Forced to choose between damage to the language of § 2(a) (by having no aiding and abetting liability) and damage to the language and structure of both § 848 (by adding new elements for aiders and abettors) and § 841 (by eliminating the gradation of *1241penalty by the amount of drugs supplied), we should preserve as much as possible of §§ 841 and 848. Suppliers come within 21 U.S.C. §§ 841 and 846, which read directly on their conduct and are no more lenient for big sellers than § 848 is for big cheeses. Pino-Perez, a wholesaler, was sentenced to 40 years’ imprisonment without parole under § 846 and § 841, concurrent with the CCE sentence except for a $50 special assessment.
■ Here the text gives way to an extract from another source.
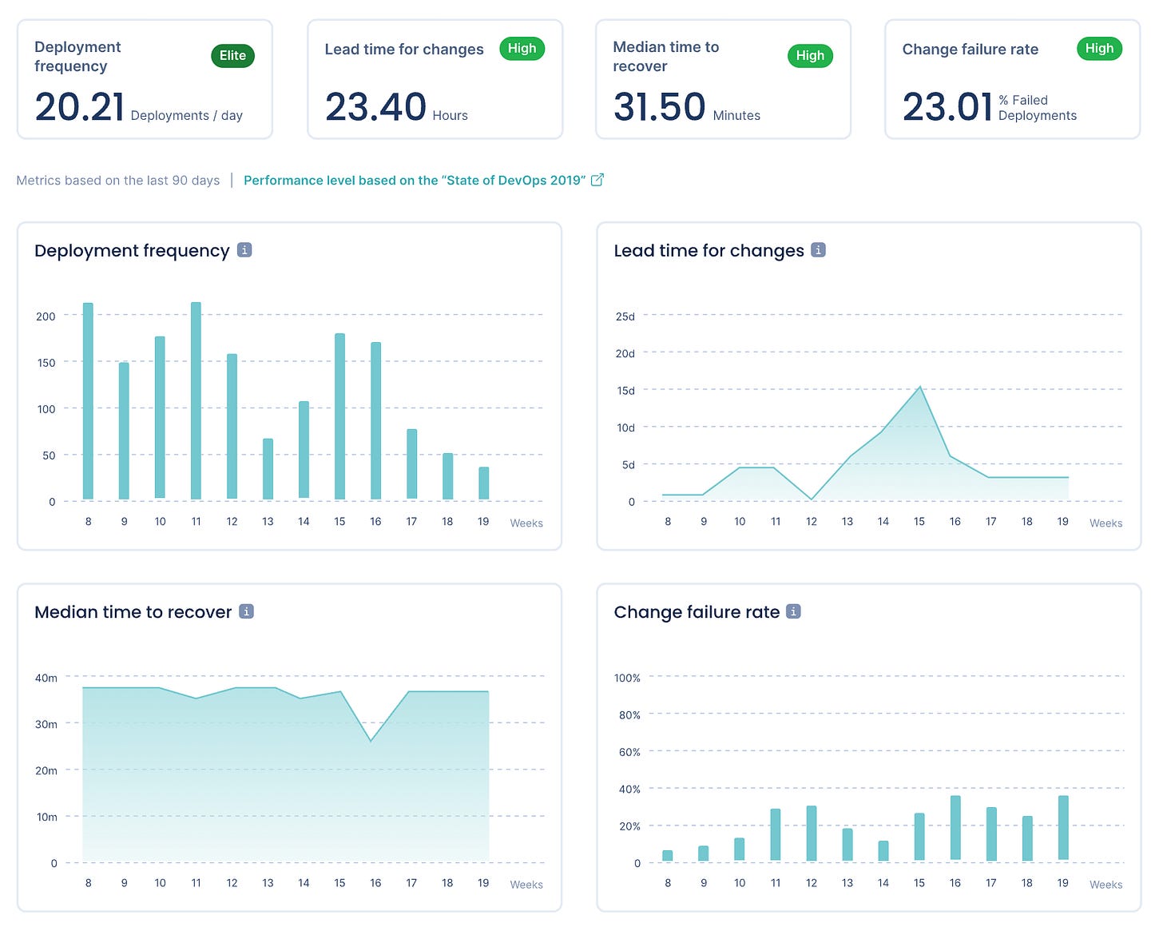Select the Change failure rate panel title

[x=697, y=611]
When the supplier runs a delivery organization of his own, then he too faces prosecution under the CCE statute. See United States v. Bond, 847 F.2d 1233 (7th Cir.1988) (CCE conviction, as a principal, of one situated similarly to Pino-Perez). A prosecutor need not choose whichever statute is most favorable to the accused. United States v. Batchelder, 442 U.S. 114, 99 S.Ct. 2198, 60 L.Ed.2d 755 (1979). But the prosecutor must find a statute that is applicable, and the interplay among provisions helps us to know a statute’s domain. The CCE statute covers suppliers only if they have organizations over which to reign. A prosecutor who wants a mandatory minimum sentence or a life maximum should not be allowed to evade the need to prove the defendant’s supervisory role under § 848 or the quantity of drugs involved under § 841.